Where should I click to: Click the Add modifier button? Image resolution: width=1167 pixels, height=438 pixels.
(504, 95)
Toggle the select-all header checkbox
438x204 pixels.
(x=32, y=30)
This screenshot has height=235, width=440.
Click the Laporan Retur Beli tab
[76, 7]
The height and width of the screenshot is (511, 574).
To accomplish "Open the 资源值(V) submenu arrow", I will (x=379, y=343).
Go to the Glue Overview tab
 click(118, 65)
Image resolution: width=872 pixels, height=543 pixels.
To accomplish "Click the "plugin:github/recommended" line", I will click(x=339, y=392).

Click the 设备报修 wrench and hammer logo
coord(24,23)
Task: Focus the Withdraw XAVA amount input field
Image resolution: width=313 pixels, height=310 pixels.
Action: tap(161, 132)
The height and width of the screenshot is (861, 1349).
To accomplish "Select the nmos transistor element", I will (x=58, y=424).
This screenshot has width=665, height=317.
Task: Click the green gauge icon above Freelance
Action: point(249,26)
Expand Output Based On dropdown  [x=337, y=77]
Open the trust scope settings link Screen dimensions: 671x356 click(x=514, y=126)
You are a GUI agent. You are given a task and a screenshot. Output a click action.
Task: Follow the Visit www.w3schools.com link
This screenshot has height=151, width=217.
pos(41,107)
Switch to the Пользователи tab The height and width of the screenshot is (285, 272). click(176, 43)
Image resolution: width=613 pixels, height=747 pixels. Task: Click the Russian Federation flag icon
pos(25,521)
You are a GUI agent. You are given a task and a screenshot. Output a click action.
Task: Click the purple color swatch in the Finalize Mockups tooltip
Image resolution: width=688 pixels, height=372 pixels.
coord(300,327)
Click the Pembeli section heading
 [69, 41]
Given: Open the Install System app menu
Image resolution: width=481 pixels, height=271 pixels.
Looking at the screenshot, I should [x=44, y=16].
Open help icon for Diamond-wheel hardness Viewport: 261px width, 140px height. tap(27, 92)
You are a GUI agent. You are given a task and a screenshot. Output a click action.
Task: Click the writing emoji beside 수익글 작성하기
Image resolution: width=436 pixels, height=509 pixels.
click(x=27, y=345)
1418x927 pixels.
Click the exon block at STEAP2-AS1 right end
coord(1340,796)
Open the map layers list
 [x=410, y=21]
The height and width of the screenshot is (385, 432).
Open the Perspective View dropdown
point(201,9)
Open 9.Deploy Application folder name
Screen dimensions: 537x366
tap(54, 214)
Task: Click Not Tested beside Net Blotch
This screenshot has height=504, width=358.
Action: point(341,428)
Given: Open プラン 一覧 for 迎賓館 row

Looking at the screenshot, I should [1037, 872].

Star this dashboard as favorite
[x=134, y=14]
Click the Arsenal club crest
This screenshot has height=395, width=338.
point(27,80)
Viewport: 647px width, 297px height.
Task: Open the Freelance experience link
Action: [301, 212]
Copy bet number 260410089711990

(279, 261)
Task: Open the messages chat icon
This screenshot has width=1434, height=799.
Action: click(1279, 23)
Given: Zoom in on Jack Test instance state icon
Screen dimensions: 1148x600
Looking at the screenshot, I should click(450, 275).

-.-.-

# [Activity]
Restate the records exactly. Leave nothing out.

# [Output of the task]
Where should I click to: Click the Add modifier button? Image resolution: width=1167 pixels, height=438 pixels.
(504, 95)
Toggle the select-all header checkbox
438x204 pixels.
(x=32, y=30)
This screenshot has height=235, width=440.
Click the Laporan Retur Beli tab
[76, 7]
The height and width of the screenshot is (511, 574).
To accomplish "Open the 资源值(V) submenu arrow", I will (x=379, y=343).
Go to the Glue Overview tab
 click(118, 65)
Image resolution: width=872 pixels, height=543 pixels.
To accomplish "Click the "plugin:github/recommended" line", I will click(x=339, y=392).

Click the 设备报修 wrench and hammer logo
coord(24,23)
Task: Focus the Withdraw XAVA amount input field
Image resolution: width=313 pixels, height=310 pixels.
Action: tap(161, 132)
The height and width of the screenshot is (861, 1349).
To accomplish "Select the nmos transistor element", I will (x=58, y=424).
This screenshot has width=665, height=317.
Task: Click the green gauge icon above Freelance
Action: point(249,26)
Expand Output Based On dropdown  [x=337, y=77]
Open the trust scope settings link Screen dimensions: 671x356 click(x=514, y=126)
You are a GUI agent. You are given a task and a screenshot. Output a click action.
Task: Follow the Visit www.w3schools.com link
This screenshot has height=151, width=217.
pos(41,107)
Switch to the Пользователи tab The height and width of the screenshot is (285, 272). click(176, 43)
Image resolution: width=613 pixels, height=747 pixels. Task: Click the Russian Federation flag icon
pos(25,521)
You are a GUI agent. You are given a task and a screenshot. Output a click action.
Task: Click the purple color swatch in the Finalize Mockups tooltip
Image resolution: width=688 pixels, height=372 pixels.
coord(300,327)
Click the Pembeli section heading
 [69, 41]
Given: Open the Install System app menu
Image resolution: width=481 pixels, height=271 pixels.
Looking at the screenshot, I should [x=44, y=16].
Open help icon for Diamond-wheel hardness Viewport: 261px width, 140px height. tap(27, 92)
You are a GUI agent. You are given a task and a screenshot. Output a click action.
Task: Click the writing emoji beside 수익글 작성하기
Image resolution: width=436 pixels, height=509 pixels.
click(x=27, y=345)
1418x927 pixels.
Click the exon block at STEAP2-AS1 right end
coord(1340,796)
Open the map layers list
 [x=410, y=21]
The height and width of the screenshot is (385, 432).
Open the Perspective View dropdown
point(201,9)
Open 9.Deploy Application folder name
Screen dimensions: 537x366
tap(54, 214)
Task: Click Not Tested beside Net Blotch
This screenshot has height=504, width=358.
Action: point(341,428)
Given: Open プラン 一覧 for 迎賓館 row

Looking at the screenshot, I should [1037, 872].

Star this dashboard as favorite
[x=134, y=14]
Click the Arsenal club crest
This screenshot has height=395, width=338.
point(27,80)
Viewport: 647px width, 297px height.
Task: Open the Freelance experience link
Action: [301, 212]
Copy bet number 260410089711990

(279, 261)
Task: Open the messages chat icon
This screenshot has width=1434, height=799.
Action: click(1279, 23)
Given: Zoom in on Jack Test instance state icon
Screen dimensions: 1148x600
Looking at the screenshot, I should click(450, 275).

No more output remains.